Benefiting from the self-attention mechanism, Transformer models have attained impressive contextual comprehension capabilities for lengthy texts. The requirements of high-throughput inference arise as the large language models (LLMs) become increasingly prevalent, which calls for large-scale token parallel processing (LTPP). However, existing dynamic sparse accelerators struggle to effectively handle LTPP, as they solely focus on separate stage optimization, and with most efforts confined to computational enhancements. By re-examining the end-to-end flow of dynamic sparse acceleration, we pinpoint an ever-overlooked opportunity that the LTPP can exploit the intrinsic coordination among stages to avoid excessive memory access and redundant computation. Motivated by our observation, we present SOFA, a cross-stage compute-memory efficient algorithm-hardware co-design, which is tailored to tackle the challenges posed by LTPP of Transformer inference effectively. We first propose a novel leading zero computing paradigm, which predicts attention sparsity by using log-based add-only operations to avoid the significant overhead of prediction. Then, a distributed sorting and a sorted updating FlashAttention mechanism are proposed with a cross-stage coordinated tiling principle, which enables fine-grained and lightweight coordination among stages, helping optimize memory access and latency. Further, we propose a SOFA accelerator to support these optimizations efficiently. Extensive experiments on 20 benchmarks show that SOFA achieves $9.5\times$ speed up and $71.5\times$ higher energy efficiency than Nvidia A100 GPU. Compared to 8 SOTA accelerators, SOFA achieves an average $15.8\times$ energy efficiency, $10.3\times$ area efficiency and $9.3\times$ speed up, respectively.

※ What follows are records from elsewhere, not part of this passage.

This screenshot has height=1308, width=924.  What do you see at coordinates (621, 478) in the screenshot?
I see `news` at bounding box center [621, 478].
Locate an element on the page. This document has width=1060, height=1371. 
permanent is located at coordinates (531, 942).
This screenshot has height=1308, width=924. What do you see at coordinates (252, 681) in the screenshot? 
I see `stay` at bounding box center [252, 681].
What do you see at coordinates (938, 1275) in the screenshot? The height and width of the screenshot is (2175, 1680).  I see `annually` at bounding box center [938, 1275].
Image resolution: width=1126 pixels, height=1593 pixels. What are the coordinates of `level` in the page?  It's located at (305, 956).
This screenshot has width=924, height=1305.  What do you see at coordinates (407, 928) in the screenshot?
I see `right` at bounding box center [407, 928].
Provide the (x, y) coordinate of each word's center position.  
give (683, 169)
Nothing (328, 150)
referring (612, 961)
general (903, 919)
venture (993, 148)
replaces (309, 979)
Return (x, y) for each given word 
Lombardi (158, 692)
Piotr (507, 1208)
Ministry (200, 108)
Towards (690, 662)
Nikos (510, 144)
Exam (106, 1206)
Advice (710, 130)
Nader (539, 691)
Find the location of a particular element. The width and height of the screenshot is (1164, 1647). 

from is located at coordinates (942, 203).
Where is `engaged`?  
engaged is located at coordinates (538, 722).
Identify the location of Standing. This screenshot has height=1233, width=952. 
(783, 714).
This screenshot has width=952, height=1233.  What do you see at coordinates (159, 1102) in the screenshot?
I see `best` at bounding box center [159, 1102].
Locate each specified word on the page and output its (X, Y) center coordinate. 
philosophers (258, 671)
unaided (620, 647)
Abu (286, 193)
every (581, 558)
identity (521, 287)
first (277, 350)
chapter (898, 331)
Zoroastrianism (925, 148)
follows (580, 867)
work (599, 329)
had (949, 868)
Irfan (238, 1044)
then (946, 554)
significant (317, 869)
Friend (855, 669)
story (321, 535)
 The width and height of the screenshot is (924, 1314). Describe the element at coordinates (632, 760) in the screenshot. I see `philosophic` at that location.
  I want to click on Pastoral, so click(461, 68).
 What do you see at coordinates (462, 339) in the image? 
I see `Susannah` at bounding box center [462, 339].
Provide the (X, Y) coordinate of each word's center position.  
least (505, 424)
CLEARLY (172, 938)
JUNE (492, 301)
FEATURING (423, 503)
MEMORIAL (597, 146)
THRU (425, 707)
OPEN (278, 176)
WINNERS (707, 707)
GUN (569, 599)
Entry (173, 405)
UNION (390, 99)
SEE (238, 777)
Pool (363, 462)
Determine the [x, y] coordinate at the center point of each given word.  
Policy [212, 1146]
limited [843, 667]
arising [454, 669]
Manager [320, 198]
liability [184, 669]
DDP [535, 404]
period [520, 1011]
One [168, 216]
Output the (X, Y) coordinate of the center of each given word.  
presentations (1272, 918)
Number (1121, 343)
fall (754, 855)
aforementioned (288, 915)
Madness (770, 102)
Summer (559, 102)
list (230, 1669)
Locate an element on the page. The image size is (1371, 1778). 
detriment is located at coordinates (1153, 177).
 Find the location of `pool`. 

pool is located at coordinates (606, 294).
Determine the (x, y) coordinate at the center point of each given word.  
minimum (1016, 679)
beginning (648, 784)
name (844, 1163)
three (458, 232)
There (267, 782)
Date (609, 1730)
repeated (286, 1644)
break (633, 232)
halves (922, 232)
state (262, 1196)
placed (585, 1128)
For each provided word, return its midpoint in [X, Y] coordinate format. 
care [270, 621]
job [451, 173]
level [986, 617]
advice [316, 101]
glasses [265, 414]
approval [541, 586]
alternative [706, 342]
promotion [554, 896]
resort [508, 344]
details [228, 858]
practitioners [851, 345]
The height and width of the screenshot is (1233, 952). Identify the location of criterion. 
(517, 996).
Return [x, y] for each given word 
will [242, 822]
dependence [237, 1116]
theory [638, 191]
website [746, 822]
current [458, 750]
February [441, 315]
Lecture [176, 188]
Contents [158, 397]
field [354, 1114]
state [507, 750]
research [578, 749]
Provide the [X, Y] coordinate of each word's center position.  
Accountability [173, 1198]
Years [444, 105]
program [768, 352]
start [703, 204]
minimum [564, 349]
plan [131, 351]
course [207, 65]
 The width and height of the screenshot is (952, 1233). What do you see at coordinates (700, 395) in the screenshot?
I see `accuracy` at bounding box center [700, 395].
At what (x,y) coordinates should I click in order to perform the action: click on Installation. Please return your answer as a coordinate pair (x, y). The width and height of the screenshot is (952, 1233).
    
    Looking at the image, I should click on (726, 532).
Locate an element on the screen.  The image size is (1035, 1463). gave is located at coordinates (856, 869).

翻译：得益于自注意力机制，Transformer模型在处理长文本时展现出卓越的上下文理解能力。随着大语言模型日益普及，高吞吐量推理需求应运而生，这要求大规模令牌并行处理。然而，现有的动态稀疏加速器难以有效应对LTPP，因为它们仅关注独立阶段的优化，且多数工作局限于计算增强。通过重新审视动态稀疏加速的端到端流程，我们发现了一个长期被忽视的机遇：LTPP可利用阶段间的内在协同性，避免过度的内存访问和冗余计算。基于这一观察，我们提出了SOFA，一种跨阶段计算-内存高效算法-硬件协同设计，专门为有效应对Transformer推理中LTPP带来的挑战而定制。我们首先提出了一种新颖的前导零计算范式，通过基于对数的纯加法操作预测注意力稀疏性，以避免预测带来的显著开销。随后，基于跨阶段协同分块原则，我们提出了分布式排序和排序更新FlashAttention机制，实现了阶段间细粒度、轻量级的协同，有助于优化内存访问和延迟。进一步，我们设计了SOFA加速器以高效支持这些优化。在20个基准测试上的广泛实验表明，SOFA相比Nvidia A100 GPU实现了$9.5\times$的加速和$71.5\times$的能效提升。与8个先进加速器相比，SOFA平均分别实现了$15.8\times$的能效、$10.3\times$的面积效率和$9.3\times$的加速。